Agent-OSI: A Layered Protocol Stack Toward a Decentralized Internet of Agents
Wenxin Xu, Taotao Wang, Yihan Xia, Shengli Zhang, Soung Chang Liew
TL;DR
Results show that keeping negotiation and delivery off-chain while preserving verifiable settlement reduces on-chain session costs by approximately 51\% compared with a standard Web3 baseline in the prototype setting, and that blockchain confirmation latency is often not the dominant factor for generative workloads.
Abstract
Large Language Models (LLMs) are accelerating the shift from an Internet of information to an Internet of Agents (IoA), where autonomous entities discover services, negotiate, execute tasks, and exchange value. Yet today's agents are still confined to platform silos and proprietary interfaces, lacking a common stack for interoperability, trust, and pay-per-use settlement. This article proposes \textit{Agent-OSI}, a six-layer reference stack for decentralized agent networking built on top of the existing Internet. Agent-OSI combines secure connectivity and A2A messaging, decentralized identity and authorization, settlement and metering, verifiable execution and provenance, and semantic interoperability for orchestration.

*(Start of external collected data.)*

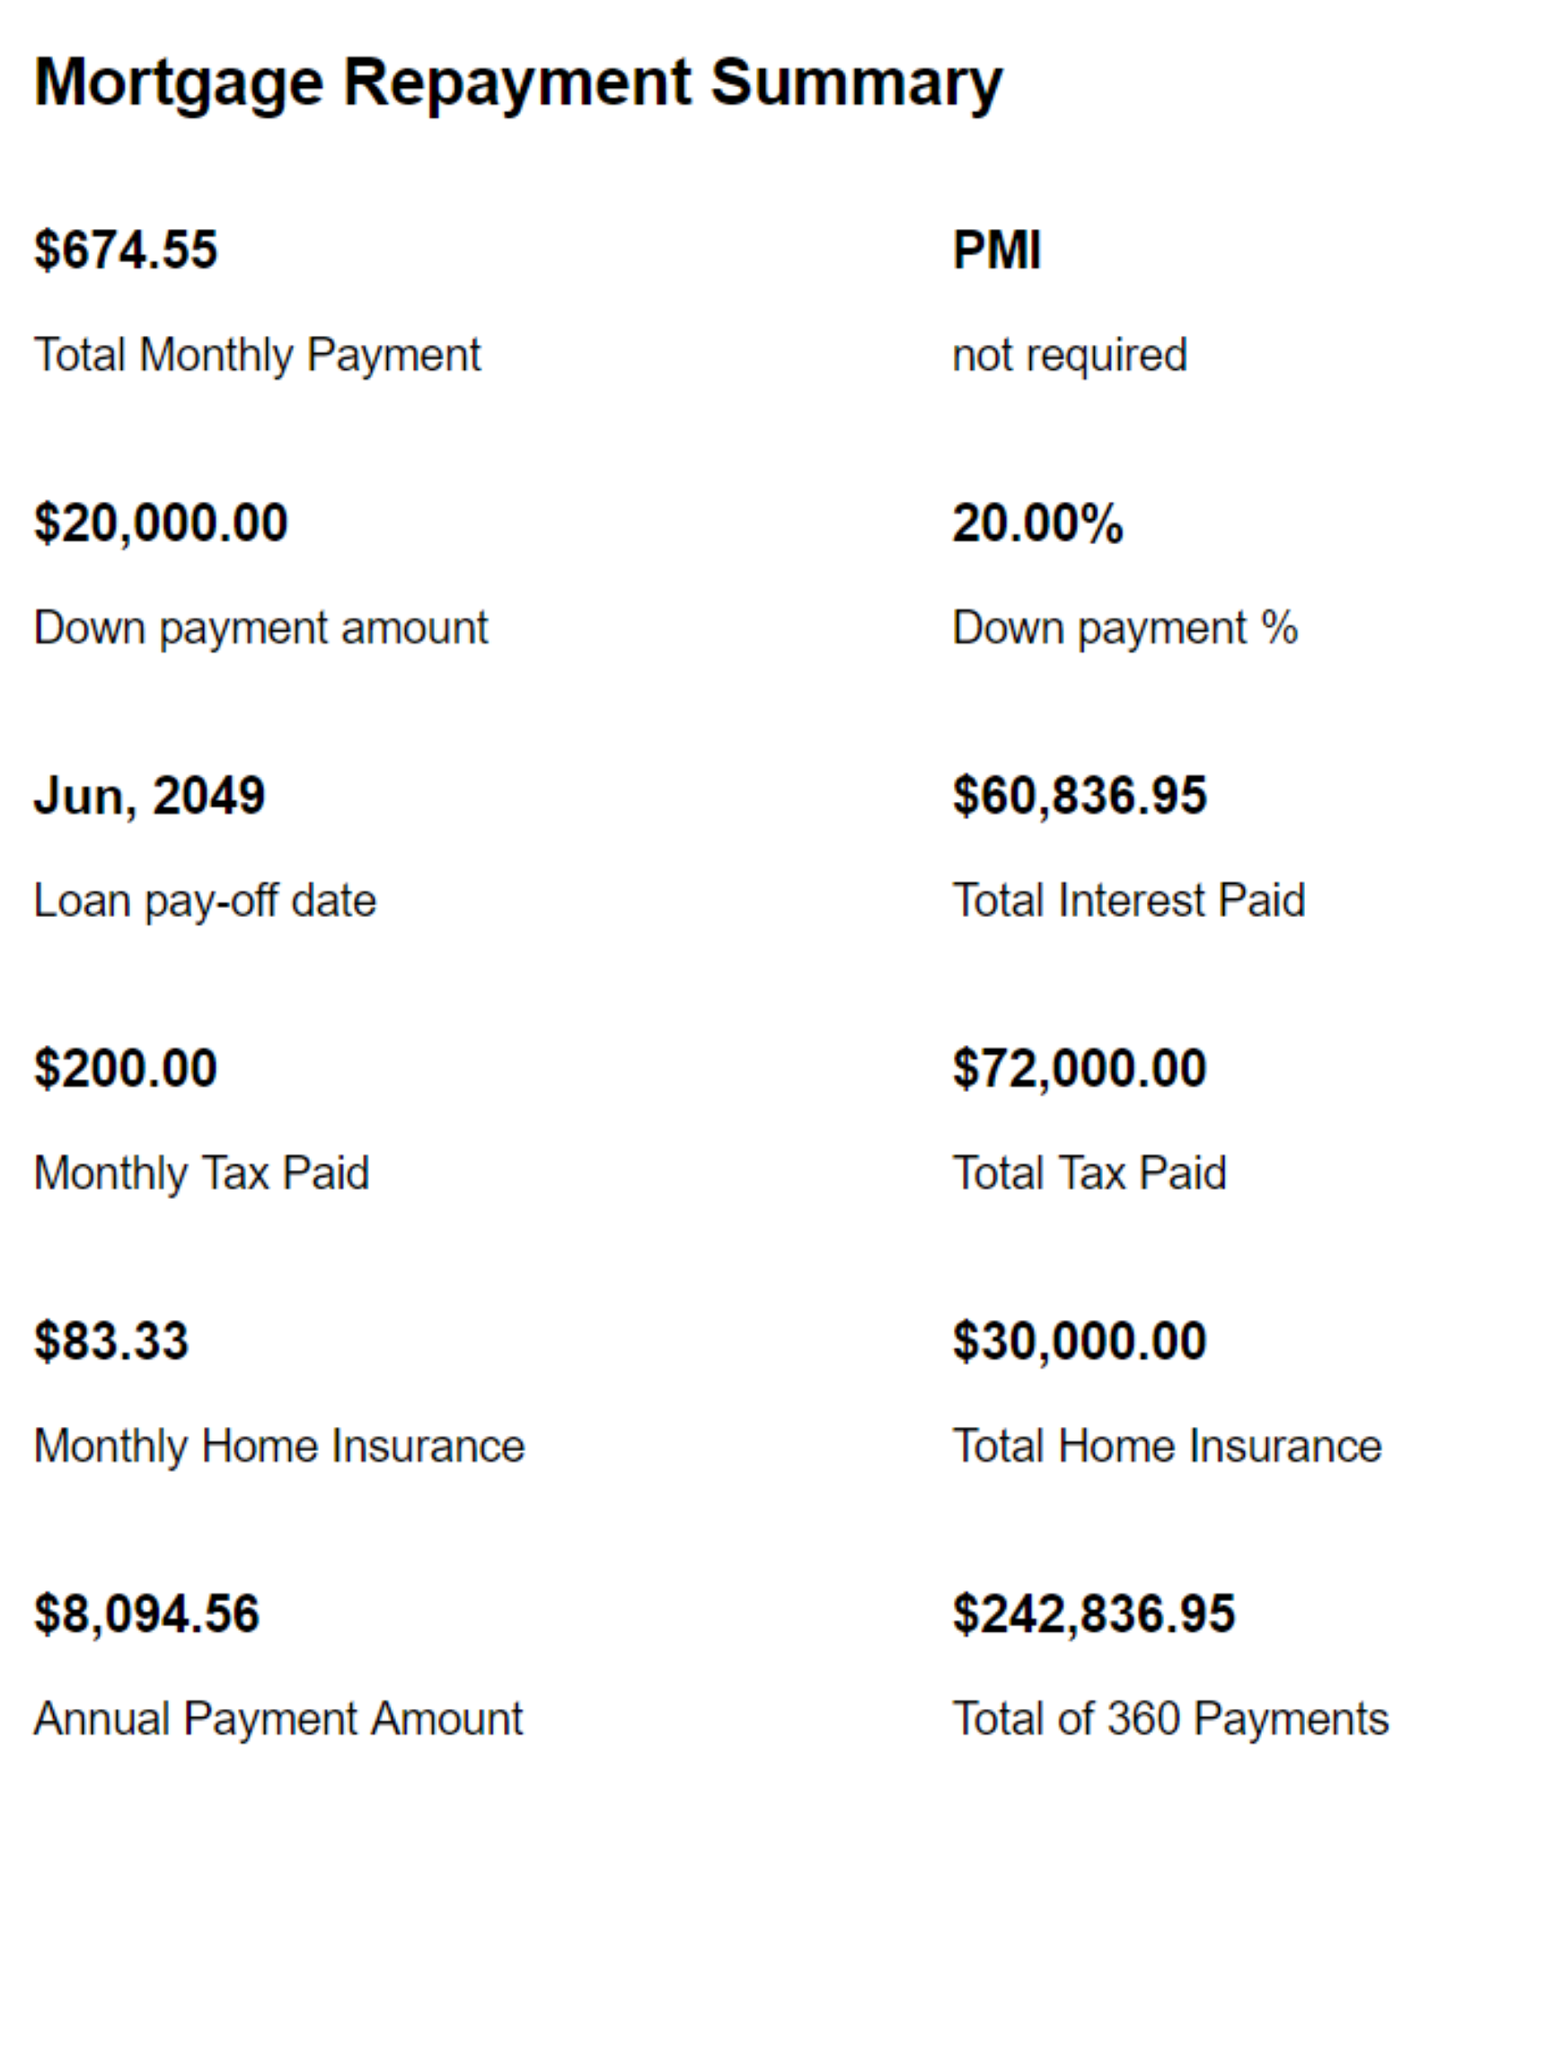Select the $60,836.95 interest value
The height and width of the screenshot is (2069, 1552).
click(1080, 796)
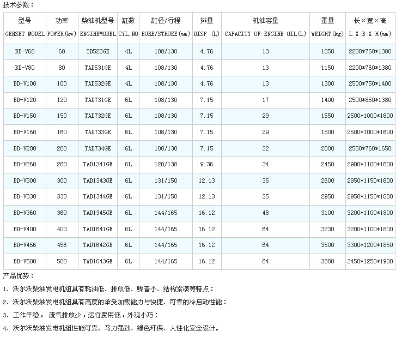Viewport: 402px width, 337px height.
Task: Select the TAD531GE engine model cell
Action: [x=98, y=68]
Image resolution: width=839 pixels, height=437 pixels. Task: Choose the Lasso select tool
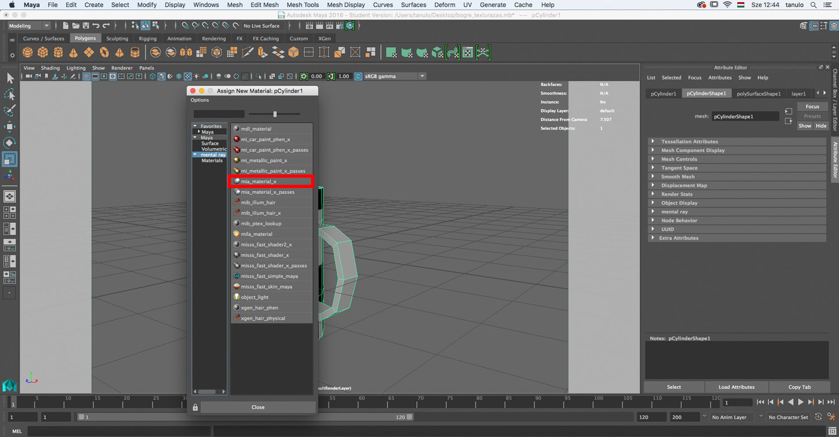click(x=10, y=94)
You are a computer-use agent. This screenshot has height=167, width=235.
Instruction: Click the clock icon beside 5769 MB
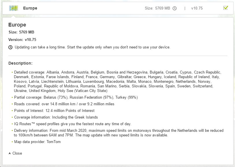pos(175,8)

In particular, we treat HTTP 402 (Payment Required) as an application-level payment challenge (analogous to HTTP 401 for authentication) that triggers escrow-based settlement and verifiable receipts (instantiated via a blockchain escrow in our prototype), rather than introducing a new network-layer protocol. We implement a prototype and evaluate cost and latency. Results show that keeping negotiation and delivery off-chain while preserving verifiable settlement reduces on-chain session costs by approximately 51\% compared with a standard Web3 baseline in our prototype setting, and that blockchain confirmation latency is often not the dominant factor for generative workloads.